Selection>
____________________

Skip to main content

programming - Does every Symbol in Mathematica induce a monad?


From my question about types in Mathematica, I assume that every Symbol in Mathematica is a type if it appears as a Head of some expression.


So I can implement operators for monad associated with that Symbol (let it be F for instance):



  1. monad lift function (return in Haskell notation) is just return[p_] = F[p];

  2. monad bind function (>>= in Haskell notation) is just a rule bind[F[p_], f_] := F[f[p]] (as monad Maybe is for example).


From point of view of category theory, in Mathematica one can define some common rules for symbols to model monad multiplication (just flatten of repeating Head): monadMultiplyRule = {p_[p_[params___]] -> p[params]}. So expression F[F[F[p_]]] //. monadMultiplyRule will be just F[p].


Also all monad axioms are satisfied:




  1. return acts as a neutral element of bind: bind[return[p], f] is F[f[p]] and bind[F[p], Identity] is F[p];

  2. sequential bind of two functions f and q is the same as a single bind with their "composition" Bind[F[f[p]], q]: Bind[Bind[F[p], f], q] and Bind[F[f[p]], q] produce both the same result F[q[f[p]]].

____________________

Record extracts>
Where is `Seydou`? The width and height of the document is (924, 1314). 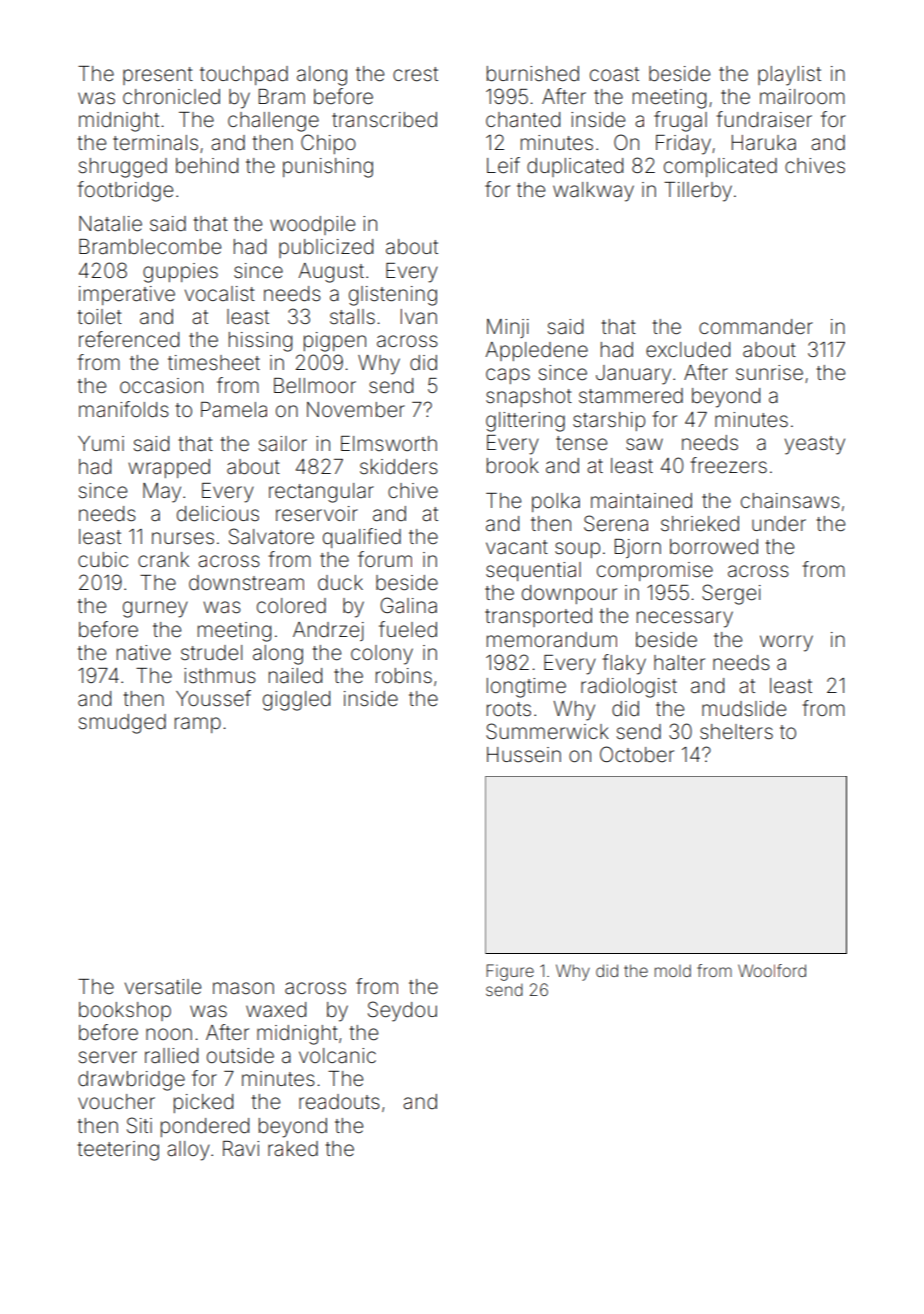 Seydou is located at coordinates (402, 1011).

____________________

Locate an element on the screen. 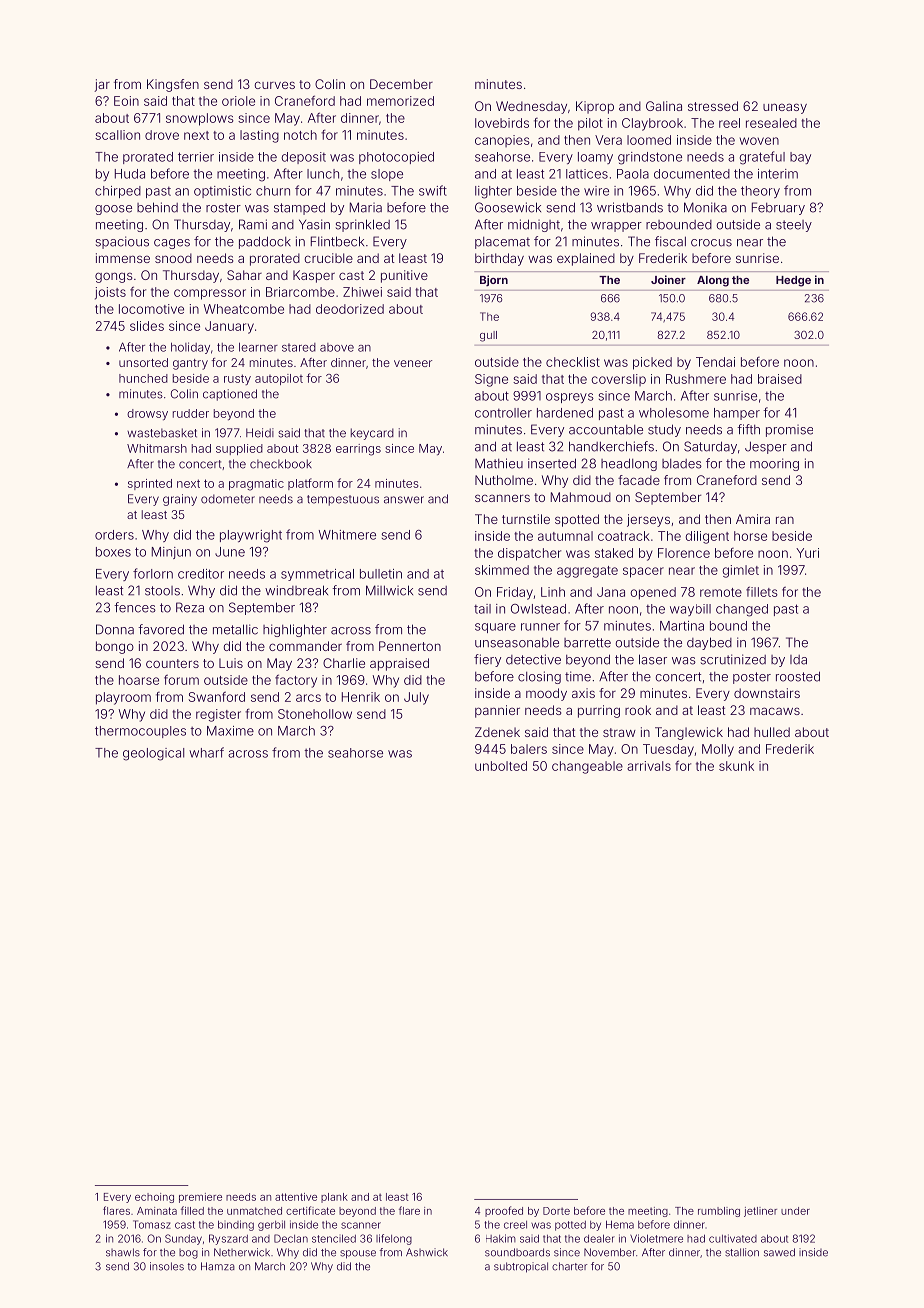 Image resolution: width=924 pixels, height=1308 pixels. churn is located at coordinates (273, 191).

____________________

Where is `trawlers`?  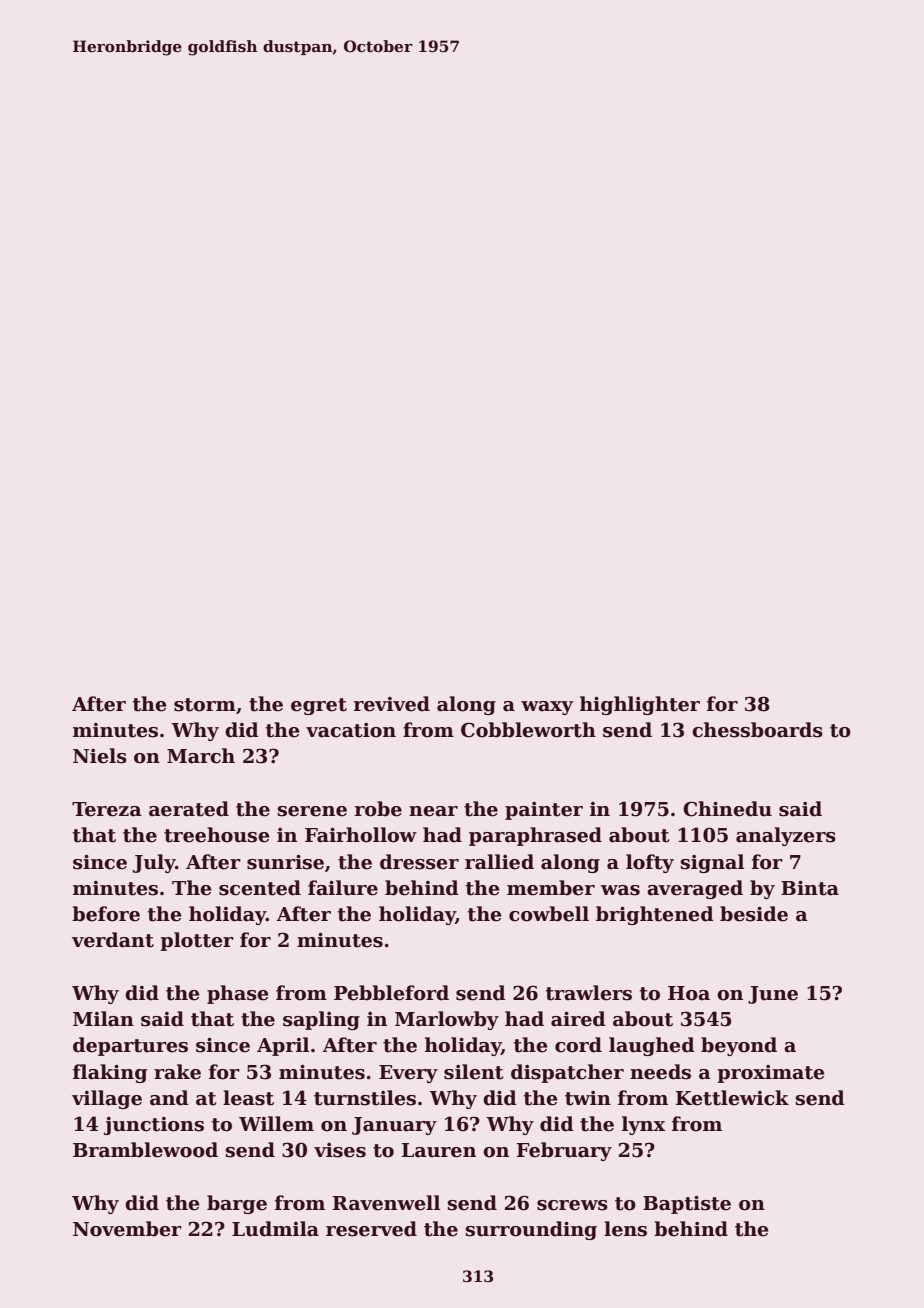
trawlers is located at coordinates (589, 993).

____________________

The problem>
Write out the passage of the Mathematica monad question from "1. monad lift" to "be just F[p].".

Full answer>
1. monad lift function (return in Haskell notation) is just return[p_] = F[p];

  2. monad bind function (>>= in Haskell notation) is just a rule bind[F[p_], f_] := F[f[p]] (as monad Maybe is for example).


From point of view of category theory, in Mathematica one can define some common rules for symbols to model monad multiplication (just flatten of repeating Head): monadMultiplyRule = {p_[p_[params___]] -> p[params]}. So expression F[F[F[p_]]] //. monadMultiplyRule will be just F[p].